TASK BRIEF:
Below are the records; collect from them each line containing the string "will".
*** Opening of PROVIDED RECORDS ***
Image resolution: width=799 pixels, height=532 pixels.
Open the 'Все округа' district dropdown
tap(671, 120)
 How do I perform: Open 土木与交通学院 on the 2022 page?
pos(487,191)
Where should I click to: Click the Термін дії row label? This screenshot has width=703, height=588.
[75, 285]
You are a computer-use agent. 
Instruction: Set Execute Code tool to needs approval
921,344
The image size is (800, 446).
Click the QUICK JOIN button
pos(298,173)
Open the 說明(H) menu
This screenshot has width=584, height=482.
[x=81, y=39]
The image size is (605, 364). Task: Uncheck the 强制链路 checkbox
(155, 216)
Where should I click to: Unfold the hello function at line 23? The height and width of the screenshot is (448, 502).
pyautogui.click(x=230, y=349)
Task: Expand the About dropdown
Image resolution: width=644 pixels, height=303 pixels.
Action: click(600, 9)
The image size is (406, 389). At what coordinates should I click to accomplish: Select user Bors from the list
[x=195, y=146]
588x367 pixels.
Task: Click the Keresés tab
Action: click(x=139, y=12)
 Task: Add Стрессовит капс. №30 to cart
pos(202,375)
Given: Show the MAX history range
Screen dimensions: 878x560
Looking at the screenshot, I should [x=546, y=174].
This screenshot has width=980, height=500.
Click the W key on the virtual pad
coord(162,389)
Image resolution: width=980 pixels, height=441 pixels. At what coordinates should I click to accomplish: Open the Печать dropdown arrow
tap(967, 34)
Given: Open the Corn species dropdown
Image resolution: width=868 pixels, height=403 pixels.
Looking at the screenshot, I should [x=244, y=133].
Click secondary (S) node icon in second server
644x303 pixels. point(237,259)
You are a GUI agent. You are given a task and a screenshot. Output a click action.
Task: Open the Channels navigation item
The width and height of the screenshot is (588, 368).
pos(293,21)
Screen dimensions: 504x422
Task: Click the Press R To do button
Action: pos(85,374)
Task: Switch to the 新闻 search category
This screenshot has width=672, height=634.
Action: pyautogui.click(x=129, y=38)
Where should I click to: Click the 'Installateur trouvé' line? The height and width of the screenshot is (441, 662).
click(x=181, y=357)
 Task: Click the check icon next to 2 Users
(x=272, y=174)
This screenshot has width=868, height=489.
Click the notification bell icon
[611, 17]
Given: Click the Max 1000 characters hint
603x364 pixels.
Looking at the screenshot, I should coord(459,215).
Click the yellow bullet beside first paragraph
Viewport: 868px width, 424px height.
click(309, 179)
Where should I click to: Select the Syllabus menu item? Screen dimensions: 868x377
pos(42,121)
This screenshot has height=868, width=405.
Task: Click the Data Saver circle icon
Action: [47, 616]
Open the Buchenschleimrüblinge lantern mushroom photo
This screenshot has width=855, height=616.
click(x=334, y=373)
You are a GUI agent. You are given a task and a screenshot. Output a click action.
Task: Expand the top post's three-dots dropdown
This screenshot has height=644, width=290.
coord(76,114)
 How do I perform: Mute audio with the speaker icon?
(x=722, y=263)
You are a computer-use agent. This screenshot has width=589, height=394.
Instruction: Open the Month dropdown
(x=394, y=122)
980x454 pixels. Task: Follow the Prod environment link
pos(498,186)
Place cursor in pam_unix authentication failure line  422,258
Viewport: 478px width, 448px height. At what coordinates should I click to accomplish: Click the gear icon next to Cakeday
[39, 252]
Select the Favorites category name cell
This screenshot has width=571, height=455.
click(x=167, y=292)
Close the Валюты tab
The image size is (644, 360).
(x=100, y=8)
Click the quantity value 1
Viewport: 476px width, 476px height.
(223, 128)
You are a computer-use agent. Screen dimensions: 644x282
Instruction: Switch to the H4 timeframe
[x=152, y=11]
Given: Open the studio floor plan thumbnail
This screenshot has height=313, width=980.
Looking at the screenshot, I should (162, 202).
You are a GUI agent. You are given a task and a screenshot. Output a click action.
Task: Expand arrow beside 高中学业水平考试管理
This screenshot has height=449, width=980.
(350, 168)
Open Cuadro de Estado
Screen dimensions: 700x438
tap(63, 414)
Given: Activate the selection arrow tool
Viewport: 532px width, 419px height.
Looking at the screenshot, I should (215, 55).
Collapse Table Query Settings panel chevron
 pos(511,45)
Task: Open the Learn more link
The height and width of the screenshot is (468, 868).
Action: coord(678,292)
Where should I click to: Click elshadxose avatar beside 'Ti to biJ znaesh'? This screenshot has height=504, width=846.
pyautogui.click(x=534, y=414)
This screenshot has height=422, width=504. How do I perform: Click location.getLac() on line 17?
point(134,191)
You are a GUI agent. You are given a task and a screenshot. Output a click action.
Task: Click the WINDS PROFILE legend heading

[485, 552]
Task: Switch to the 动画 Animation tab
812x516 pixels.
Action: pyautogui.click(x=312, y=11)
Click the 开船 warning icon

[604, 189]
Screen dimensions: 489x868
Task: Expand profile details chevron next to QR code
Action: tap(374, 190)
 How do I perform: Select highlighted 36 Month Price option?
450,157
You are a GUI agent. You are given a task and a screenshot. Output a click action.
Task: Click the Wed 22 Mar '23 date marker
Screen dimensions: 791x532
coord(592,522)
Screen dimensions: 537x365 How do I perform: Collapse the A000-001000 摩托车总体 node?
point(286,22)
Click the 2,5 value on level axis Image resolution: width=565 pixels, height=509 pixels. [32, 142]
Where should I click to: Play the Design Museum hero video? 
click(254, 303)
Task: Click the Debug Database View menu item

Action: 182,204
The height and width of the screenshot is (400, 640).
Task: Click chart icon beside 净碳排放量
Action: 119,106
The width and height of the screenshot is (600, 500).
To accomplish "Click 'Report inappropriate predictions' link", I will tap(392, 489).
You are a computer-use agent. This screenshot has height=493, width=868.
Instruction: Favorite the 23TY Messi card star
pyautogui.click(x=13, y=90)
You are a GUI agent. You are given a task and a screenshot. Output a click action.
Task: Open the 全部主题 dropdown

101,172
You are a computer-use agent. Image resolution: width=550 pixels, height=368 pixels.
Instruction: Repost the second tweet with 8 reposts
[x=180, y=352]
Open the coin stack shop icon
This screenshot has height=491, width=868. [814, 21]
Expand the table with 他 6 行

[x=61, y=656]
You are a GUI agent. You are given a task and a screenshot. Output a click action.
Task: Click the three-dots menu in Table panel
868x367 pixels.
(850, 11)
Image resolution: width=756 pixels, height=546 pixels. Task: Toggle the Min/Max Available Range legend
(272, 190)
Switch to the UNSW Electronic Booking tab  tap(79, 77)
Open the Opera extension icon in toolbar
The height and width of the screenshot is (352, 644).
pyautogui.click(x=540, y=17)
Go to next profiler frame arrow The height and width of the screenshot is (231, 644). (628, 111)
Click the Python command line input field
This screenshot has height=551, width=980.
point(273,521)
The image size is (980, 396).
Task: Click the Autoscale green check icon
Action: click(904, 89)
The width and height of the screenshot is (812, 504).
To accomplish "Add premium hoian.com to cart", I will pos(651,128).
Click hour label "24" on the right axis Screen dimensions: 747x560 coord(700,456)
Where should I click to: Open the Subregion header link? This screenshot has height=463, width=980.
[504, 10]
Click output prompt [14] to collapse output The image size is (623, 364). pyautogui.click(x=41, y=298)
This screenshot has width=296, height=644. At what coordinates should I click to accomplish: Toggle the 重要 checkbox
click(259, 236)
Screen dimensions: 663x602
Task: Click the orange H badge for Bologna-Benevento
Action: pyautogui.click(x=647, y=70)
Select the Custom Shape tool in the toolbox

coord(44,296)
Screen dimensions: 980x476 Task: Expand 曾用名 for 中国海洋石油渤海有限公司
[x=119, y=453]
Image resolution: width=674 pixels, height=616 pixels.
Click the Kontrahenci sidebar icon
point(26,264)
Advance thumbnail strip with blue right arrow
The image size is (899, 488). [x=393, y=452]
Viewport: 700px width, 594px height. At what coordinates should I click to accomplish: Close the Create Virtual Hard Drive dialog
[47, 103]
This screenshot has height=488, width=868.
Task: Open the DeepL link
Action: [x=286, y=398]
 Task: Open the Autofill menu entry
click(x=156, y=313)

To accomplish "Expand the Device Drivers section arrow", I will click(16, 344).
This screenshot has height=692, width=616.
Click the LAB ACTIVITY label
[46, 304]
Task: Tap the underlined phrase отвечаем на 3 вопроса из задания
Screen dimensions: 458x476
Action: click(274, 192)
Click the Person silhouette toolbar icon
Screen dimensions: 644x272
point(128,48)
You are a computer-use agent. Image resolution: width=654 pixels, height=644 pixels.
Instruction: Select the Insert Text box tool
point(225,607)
*** Close of PROVIDED RECORDS ***
SOLUTION FOR THIS TASK:
To accomplish "Click 'Report inappropriate predictions' link", I will tap(392, 489).
To accomplish "Add premium hoian.com to cart", I will pos(651,128).
To accomplish "Expand the Device Drivers section arrow", I will click(16, 344).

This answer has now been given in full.